Work instructions ▸ Look through the lines below; wherever the word "tweet" appears, copy that line.

** Supplied entries follows **

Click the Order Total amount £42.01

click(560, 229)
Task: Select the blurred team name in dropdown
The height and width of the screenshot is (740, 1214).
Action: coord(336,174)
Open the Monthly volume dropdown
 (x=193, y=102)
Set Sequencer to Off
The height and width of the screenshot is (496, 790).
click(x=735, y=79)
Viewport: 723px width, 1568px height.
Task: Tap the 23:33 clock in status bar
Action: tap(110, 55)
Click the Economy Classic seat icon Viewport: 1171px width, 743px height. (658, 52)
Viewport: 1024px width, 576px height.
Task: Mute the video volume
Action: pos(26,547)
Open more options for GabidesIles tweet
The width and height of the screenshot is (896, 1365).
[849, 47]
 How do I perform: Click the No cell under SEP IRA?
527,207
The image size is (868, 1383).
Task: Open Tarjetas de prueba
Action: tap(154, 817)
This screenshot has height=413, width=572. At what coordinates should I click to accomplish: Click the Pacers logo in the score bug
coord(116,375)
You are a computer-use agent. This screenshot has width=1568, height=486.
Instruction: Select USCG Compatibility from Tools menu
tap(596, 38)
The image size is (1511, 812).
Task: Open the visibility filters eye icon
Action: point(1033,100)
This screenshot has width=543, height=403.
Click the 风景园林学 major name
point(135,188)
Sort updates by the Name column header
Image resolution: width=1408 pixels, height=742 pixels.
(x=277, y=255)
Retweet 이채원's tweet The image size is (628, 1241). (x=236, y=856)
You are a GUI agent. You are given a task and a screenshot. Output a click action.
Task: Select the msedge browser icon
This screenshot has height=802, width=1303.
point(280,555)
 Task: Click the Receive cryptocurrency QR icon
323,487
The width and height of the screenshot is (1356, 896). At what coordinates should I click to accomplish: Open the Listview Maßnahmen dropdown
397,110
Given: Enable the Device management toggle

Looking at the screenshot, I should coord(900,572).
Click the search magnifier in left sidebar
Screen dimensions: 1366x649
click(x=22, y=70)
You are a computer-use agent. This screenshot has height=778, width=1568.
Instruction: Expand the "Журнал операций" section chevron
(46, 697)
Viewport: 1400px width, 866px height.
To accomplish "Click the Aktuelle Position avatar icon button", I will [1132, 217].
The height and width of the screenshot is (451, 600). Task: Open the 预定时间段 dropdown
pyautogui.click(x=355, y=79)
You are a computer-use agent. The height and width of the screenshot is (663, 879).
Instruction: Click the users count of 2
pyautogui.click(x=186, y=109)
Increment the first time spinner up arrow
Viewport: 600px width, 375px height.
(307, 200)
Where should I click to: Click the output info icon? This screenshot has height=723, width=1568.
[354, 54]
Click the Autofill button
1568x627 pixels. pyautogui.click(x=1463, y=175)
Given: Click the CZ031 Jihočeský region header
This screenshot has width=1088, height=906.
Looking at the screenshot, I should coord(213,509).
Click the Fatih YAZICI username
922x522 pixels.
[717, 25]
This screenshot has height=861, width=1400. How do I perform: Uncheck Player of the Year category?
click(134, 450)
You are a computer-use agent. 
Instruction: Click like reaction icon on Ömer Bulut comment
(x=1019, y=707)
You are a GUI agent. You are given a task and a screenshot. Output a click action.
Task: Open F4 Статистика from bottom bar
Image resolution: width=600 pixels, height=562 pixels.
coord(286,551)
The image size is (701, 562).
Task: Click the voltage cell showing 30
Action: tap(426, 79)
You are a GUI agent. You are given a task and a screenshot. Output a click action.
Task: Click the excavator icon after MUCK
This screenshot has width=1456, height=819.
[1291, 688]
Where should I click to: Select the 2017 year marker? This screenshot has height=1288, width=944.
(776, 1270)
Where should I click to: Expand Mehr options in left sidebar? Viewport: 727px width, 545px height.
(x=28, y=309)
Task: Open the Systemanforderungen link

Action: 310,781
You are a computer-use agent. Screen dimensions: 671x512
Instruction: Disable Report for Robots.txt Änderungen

** End of Supplied entries **

Completed exercise ▸
Open more options for GabidesIles tweet
Retweet 이채원's tweet The image size is (628, 1241). (x=236, y=856)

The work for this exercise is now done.